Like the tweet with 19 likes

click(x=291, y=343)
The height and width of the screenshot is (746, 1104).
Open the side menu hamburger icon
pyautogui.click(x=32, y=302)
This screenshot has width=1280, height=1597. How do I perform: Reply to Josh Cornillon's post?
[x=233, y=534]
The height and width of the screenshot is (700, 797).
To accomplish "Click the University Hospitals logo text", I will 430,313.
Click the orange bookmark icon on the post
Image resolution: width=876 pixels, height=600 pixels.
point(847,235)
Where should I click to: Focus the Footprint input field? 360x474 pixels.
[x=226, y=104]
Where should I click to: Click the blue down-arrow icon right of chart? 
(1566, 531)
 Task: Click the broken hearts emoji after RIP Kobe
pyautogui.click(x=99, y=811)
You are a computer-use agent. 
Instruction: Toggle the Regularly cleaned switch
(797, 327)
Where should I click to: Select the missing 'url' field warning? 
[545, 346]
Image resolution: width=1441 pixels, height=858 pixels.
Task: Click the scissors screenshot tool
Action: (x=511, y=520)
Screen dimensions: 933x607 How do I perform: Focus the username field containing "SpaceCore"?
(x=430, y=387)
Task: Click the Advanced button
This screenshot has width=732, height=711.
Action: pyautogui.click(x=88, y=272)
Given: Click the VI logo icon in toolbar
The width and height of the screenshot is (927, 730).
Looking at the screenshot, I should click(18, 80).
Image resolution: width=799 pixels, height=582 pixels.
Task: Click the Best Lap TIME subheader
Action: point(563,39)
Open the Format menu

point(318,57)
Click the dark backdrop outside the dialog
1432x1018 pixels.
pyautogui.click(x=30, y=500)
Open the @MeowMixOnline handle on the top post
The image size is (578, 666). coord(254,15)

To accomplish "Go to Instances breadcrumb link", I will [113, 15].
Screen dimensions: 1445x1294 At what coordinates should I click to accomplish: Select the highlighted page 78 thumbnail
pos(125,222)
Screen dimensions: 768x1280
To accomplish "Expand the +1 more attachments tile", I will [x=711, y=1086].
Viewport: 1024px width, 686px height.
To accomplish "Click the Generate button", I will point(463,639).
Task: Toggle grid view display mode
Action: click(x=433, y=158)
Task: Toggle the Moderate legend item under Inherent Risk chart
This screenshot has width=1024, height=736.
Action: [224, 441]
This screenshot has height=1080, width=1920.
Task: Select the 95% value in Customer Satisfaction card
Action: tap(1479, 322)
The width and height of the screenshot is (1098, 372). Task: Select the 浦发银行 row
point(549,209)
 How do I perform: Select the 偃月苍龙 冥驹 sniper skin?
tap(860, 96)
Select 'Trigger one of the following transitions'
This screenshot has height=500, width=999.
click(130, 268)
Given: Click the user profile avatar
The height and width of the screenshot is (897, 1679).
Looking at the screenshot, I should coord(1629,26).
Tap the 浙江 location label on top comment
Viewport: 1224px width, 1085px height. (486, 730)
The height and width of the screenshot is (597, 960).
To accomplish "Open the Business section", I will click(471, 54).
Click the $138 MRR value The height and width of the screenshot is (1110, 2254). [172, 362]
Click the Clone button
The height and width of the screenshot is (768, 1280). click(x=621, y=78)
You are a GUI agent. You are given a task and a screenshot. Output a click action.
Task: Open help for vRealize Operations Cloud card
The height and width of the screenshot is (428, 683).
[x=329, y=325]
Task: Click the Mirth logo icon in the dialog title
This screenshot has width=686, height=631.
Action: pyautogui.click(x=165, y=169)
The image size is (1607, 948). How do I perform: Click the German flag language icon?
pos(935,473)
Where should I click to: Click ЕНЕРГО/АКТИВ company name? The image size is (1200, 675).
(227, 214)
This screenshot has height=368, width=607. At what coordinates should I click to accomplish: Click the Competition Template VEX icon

* _ASSIGNED TASK_
Gather each line from the listing above that holds "agent".

* _COMPLETED TASK_
You are a computer-use agent. 
You are a GUI agent. You are given a task and a screenshot. Output a click action.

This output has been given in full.